## THE INPUT
+ + + + +
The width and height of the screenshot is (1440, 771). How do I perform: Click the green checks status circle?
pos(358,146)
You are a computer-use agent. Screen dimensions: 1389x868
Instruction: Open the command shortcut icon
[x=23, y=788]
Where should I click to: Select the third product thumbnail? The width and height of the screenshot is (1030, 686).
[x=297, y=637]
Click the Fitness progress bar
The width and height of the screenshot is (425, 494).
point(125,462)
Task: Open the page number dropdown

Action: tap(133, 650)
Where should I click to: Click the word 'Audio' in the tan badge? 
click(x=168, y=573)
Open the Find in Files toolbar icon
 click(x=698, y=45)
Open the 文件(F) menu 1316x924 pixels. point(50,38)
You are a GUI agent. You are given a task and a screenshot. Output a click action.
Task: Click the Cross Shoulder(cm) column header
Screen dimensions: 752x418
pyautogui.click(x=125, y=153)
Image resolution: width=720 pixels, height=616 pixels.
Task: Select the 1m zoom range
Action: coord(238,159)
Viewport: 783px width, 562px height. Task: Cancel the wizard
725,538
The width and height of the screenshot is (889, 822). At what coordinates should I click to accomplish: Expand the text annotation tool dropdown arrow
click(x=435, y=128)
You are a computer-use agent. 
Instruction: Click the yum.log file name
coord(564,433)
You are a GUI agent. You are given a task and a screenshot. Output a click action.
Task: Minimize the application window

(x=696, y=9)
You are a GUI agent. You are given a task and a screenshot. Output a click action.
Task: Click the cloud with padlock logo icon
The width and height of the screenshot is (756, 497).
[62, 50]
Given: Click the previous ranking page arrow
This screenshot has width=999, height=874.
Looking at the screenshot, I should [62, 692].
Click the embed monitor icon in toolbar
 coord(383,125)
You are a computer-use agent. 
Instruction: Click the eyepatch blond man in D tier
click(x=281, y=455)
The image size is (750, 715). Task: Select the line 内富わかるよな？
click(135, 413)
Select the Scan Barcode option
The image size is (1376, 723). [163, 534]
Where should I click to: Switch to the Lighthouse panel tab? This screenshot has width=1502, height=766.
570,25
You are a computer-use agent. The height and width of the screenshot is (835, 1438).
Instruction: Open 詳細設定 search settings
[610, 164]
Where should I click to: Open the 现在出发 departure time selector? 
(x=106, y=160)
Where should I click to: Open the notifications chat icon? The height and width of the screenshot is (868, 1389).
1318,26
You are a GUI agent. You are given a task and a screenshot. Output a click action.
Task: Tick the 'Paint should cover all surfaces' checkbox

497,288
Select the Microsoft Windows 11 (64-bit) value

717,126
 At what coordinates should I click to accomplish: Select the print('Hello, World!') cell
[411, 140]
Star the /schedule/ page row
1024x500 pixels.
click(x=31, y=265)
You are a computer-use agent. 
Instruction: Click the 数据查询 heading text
+ + + + +
## EXERCISE REQUIREMENTS
Transcribe each entry precisely, missing none.

## ANSWER BOX
The width and height of the screenshot is (1440, 771). How do I perform: Click the green checks status circle?
pos(358,146)
You are a computer-use agent. Screen dimensions: 1389x868
Instruction: Open the command shortcut icon
[x=23, y=788]
Where should I click to: Select the third product thumbnail? The width and height of the screenshot is (1030, 686).
[x=297, y=637]
Click the Fitness progress bar
The width and height of the screenshot is (425, 494).
point(125,462)
Task: Open the page number dropdown

Action: tap(133, 650)
Where should I click to: Click the word 'Audio' in the tan badge? 
click(x=168, y=573)
Open the Find in Files toolbar icon
 click(x=698, y=45)
Open the 文件(F) menu 1316x924 pixels. point(50,38)
You are a GUI agent. You are given a task and a screenshot. Output a click action.
Task: Click the Cross Shoulder(cm) column header
Screen dimensions: 752x418
pyautogui.click(x=125, y=153)
Image resolution: width=720 pixels, height=616 pixels.
Task: Select the 1m zoom range
Action: coord(238,159)
Viewport: 783px width, 562px height. Task: Cancel the wizard
725,538
The width and height of the screenshot is (889, 822). At what coordinates should I click to accomplish: Expand the text annotation tool dropdown arrow
click(x=435, y=128)
You are a computer-use agent. 
Instruction: Click the yum.log file name
coord(564,433)
You are a GUI agent. You are given a task and a screenshot. Output a click action.
Task: Minimize the application window

(x=696, y=9)
You are a GUI agent. You are given a task and a screenshot. Output a click action.
Task: Click the cloud with padlock logo icon
The width and height of the screenshot is (756, 497).
[62, 50]
Given: Click the previous ranking page arrow
This screenshot has width=999, height=874.
Looking at the screenshot, I should [62, 692].
Click the embed monitor icon in toolbar
 coord(383,125)
You are a computer-use agent. 
Instruction: Click the eyepatch blond man in D tier
click(x=281, y=455)
The image size is (750, 715). Task: Select the line 内富わかるよな？
click(135, 413)
Select the Scan Barcode option
The image size is (1376, 723). [163, 534]
Where should I click to: Switch to the Lighthouse panel tab? This screenshot has width=1502, height=766.
570,25
You are a computer-use agent. The height and width of the screenshot is (835, 1438).
Instruction: Open 詳細設定 search settings
[610, 164]
Where should I click to: Open the 现在出发 departure time selector? 
(x=106, y=160)
Where should I click to: Open the notifications chat icon? The height and width of the screenshot is (868, 1389).
1318,26
You are a GUI agent. You are given a task and a screenshot. Output a click action.
Task: Tick the 'Paint should cover all surfaces' checkbox

497,288
Select the Microsoft Windows 11 (64-bit) value

717,126
 At what coordinates should I click to accomplish: Select the print('Hello, World!') cell
[411, 140]
Star the /schedule/ page row
1024x500 pixels.
click(x=31, y=265)
You are a computer-use agent. 
Instruction: Click the 数据查询 heading text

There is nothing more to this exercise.